Basing peace in civil society
For today at least, peace remains elusive in Angola. Political elites have failed to lead Angola out of the misery of many decades of war. However, Cain argued, a new ray of hope for peace might be found elsewhere in Angola ... in civil society. There was "a real flowering in civil society" with the publication of the first freedom of association laws during 19911992. NGOs and church organizations have since offered an alternative leadership in the quest for peace.
Despite the resumption of the war (twice!) many of Luanda's civil society organizations, including those active in local services, have been able to build on this base to begin to transform Angolan society from below. Such participatory approaches, Cain argued, are even beginning to transform the Angolan government, again from the bottom up. The precise role of local government in the Luanda local programs is still evolving, but Development Workshop suggests that the attempt among community organisations, local government and service providers to communicate and develop joint projects based on concrete activities contributes to local democratic development and good governance. Solving problems with the joint participation of people and their local authorities has an accumulated value: both are taking this work more seriously.
With little by way of a policy and legal framework to guide them, all stakeholders involved in local service provision - including Luanda's city government - have been obliged to consult and negotiate until they achieve some form of consensus. Though not the fastest way to get things done, Cain admitted, he argued that it generates goodwill and builds relations of trust and mutual respect among stakeholders. On this basis, new approaches to dealing with communities and incorporating user participation have been introduced. Musseque residents can exert influence and control over decisions and resources that affect their lives and negotiate with other parties.
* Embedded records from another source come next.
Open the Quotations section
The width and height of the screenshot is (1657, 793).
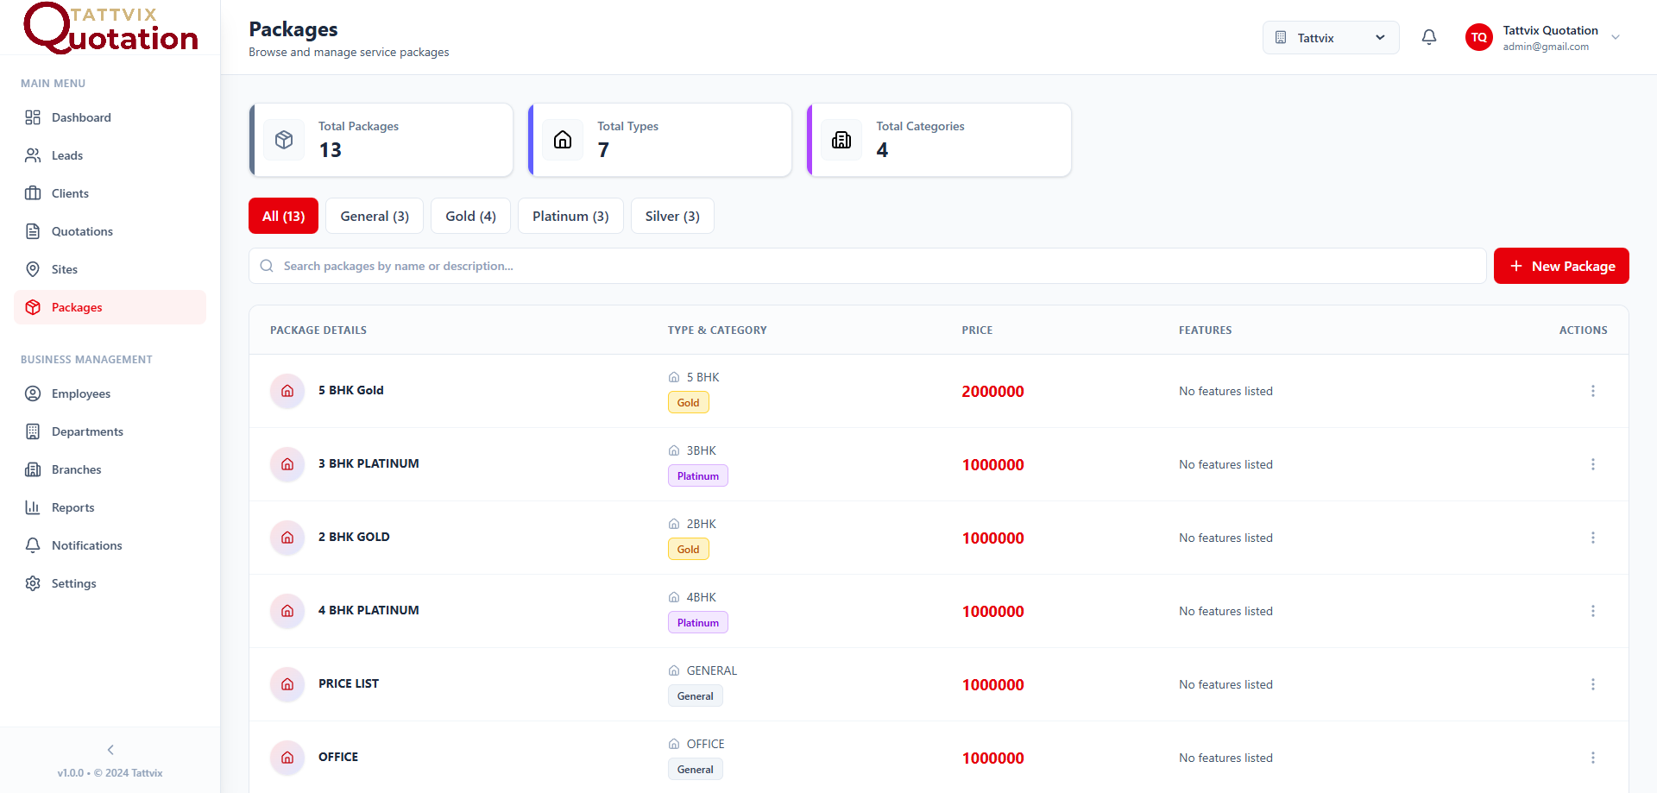pyautogui.click(x=82, y=231)
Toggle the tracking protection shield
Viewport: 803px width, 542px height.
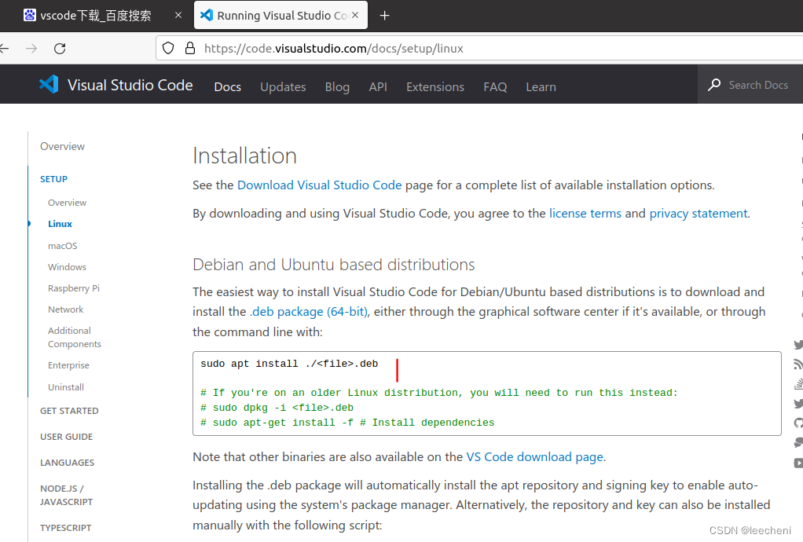(168, 48)
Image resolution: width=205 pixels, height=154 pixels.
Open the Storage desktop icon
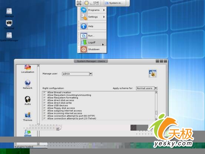coord(9,12)
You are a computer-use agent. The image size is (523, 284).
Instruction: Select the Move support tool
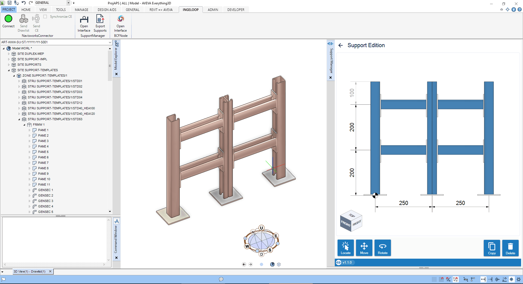click(x=364, y=248)
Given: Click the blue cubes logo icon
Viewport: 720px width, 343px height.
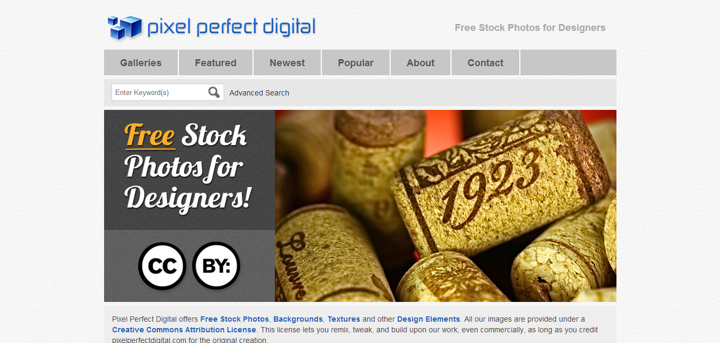Looking at the screenshot, I should 125,28.
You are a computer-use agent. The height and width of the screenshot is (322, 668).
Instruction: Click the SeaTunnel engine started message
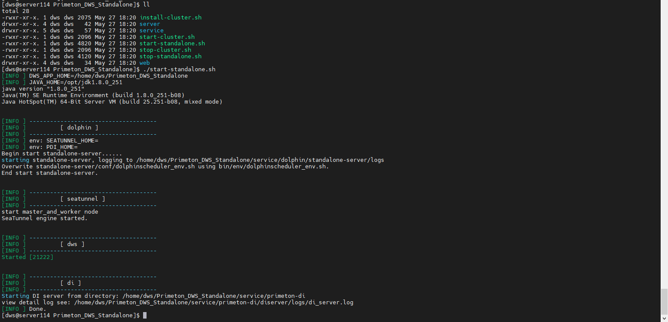click(44, 218)
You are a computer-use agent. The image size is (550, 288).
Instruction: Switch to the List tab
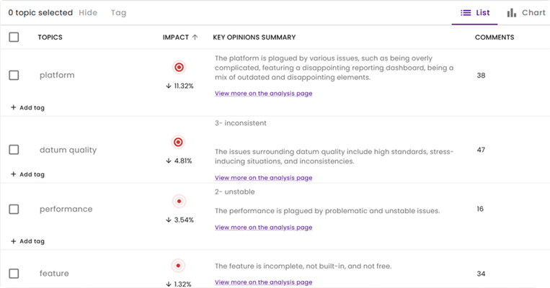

This bottom-up, participatory democratic approach may ultimately provide a more durable basis for peace in Angola than UN-brokered elite mediations. "There is," Cain notes, "for the first time in Angola's history, an emerging peace constituency, and an indigenous leadership, largely from the church, lobbying for peace." While only time will tell whether or not such groups might be able to achieve what government and international `experts' could not, if the success of the community water program is any indication, it wouldn't be the first time that community initiatives succeed where official policy-makers have failed.